Traditionally, each episode would have a table read, followed by rehearsals and a day of pre-taped material before filming the bulk of the installment in front of a couple hundred people. But with no crowds allowed on set, how each show could approach filming changed.
“It was very much a logistical challenge, where I had to be working on [following the safety protocols] and at the same time make sure that the creative was getting serviced, as we are used to doing,” says James Widdoes, “Mom” director. “We didn’t want to present a worse version of the show because of COVID.”
An early speedbump? The discovery of how PPE, a necessity, impacted rehearsals. In addition to table reads being bumped to Zoom (where everyone was at the mercy of potential technological snafus and internet delays), regulations required masks and/or shields for all pre-filmed practice runs.
“Not only was it difficult to hear each other, but [also] for the actors to hear the other actors [in the scene],” says Jody Margolin Hahn, director of “The Conners.” Hahn’s long history with the franchise — going back 30 years to when she was a script supervisor on “Roseanne” — made her a natural choice for the ABC comedy’s first episodes back. But even though she had a shorthand with some of the team, the required social distancing made it hard to give discreet notes to performers.
Early on, “The Conners” tried to change things up by bringing in clear masks. “These actors need to see each other’s faces. Without seeing them, there are going to be moments that are missed,” Hahn recalls the team reasoning. But it was short-lived. “They fogged up, they were sweaty, they were uncomfortable and were not as safe, so we ended up not using them.”
With no in-studio audience to cater to, the directors also shook up when, and for how long, they filmed.
“I didn’t know how this was going to work in terms of how fast we could do things,” Widdoes admits. “I suggested [adding] a third camera day just to cover ourselves, just in case.”
In the new environment, “we had no pressure that we were going to have a show ready and perfect for an audience,” he continues. “But what we did have, all of a sudden, [was] plenty of time to shoot. We had plenty of time to fix a line, a piece of blocking, the performance if it’s not working. And so we actually wound up with — in an odd way — a very calm, peaceful, creative environment to shoot the show, that we got to by accident.”

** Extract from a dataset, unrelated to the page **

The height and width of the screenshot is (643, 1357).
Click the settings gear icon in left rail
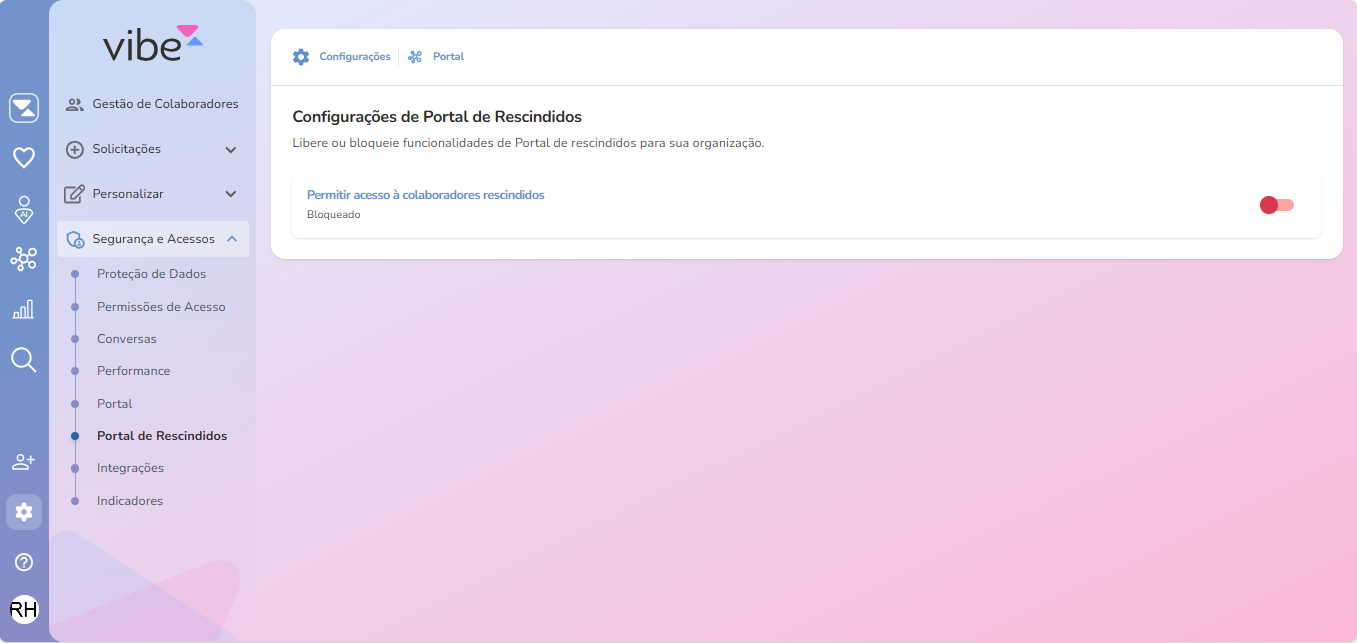24,512
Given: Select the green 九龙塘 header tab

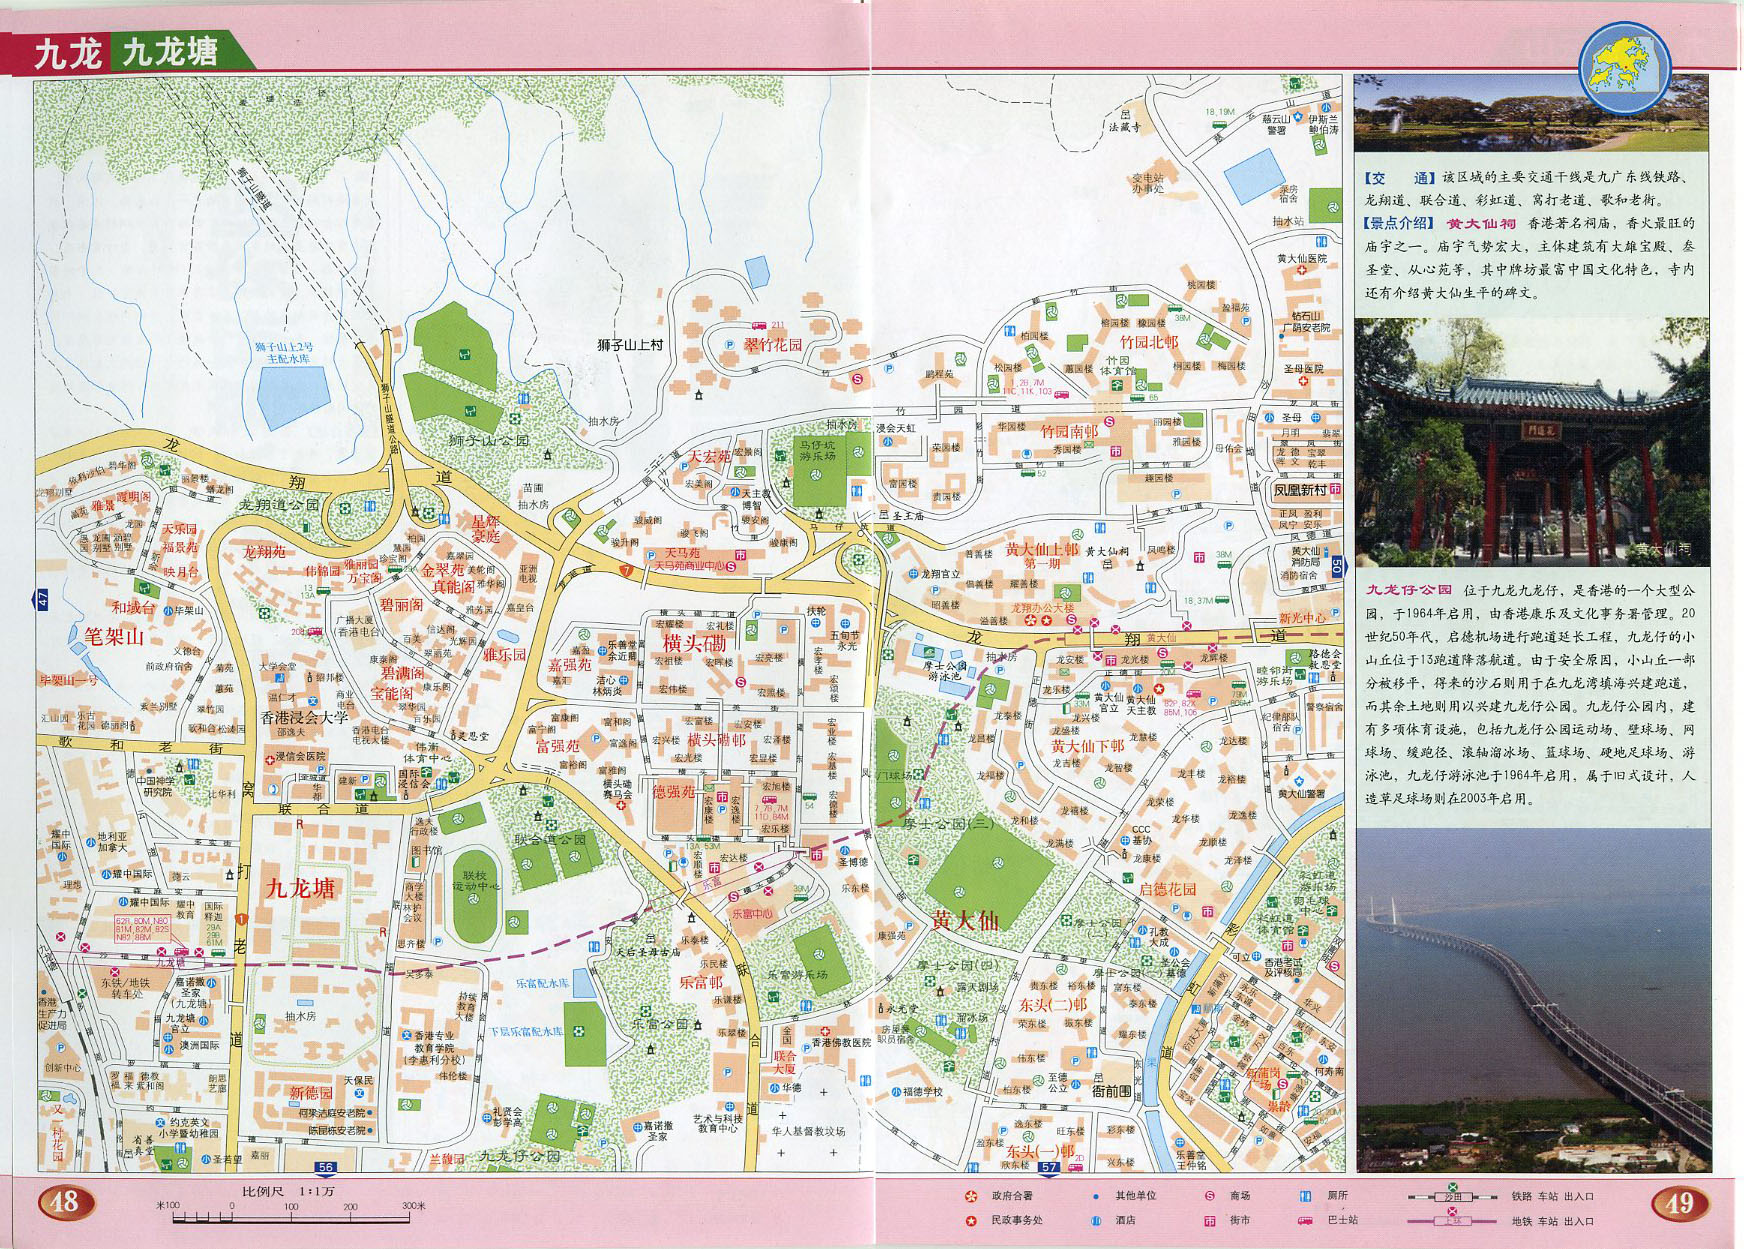Looking at the screenshot, I should pos(170,52).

Netflix’s new sitcom “The Upshaws” filmed a few of its early season episodes with an audience before having to shift strategy for the new safety protocols. When that happened, director Sheldon Epps says, it fell on him “to help supply and motivate that energy that normally would come from an audience.”
“That is the value of having a live audience there: the actors are constantly backed by them, even between takes,” he continues. “I certainly had to do more reminders to keep the energy up and hold for laughs. I had to do a lot more laughing myself.”
Although that was an unexpected added responsibility for Epps, in the end he feels it worked out in the best possible way: “Honestly, I don’t think we could tell the difference between the episodes that we shot at the beginning of the season with an audience and those that we shot without the audience.”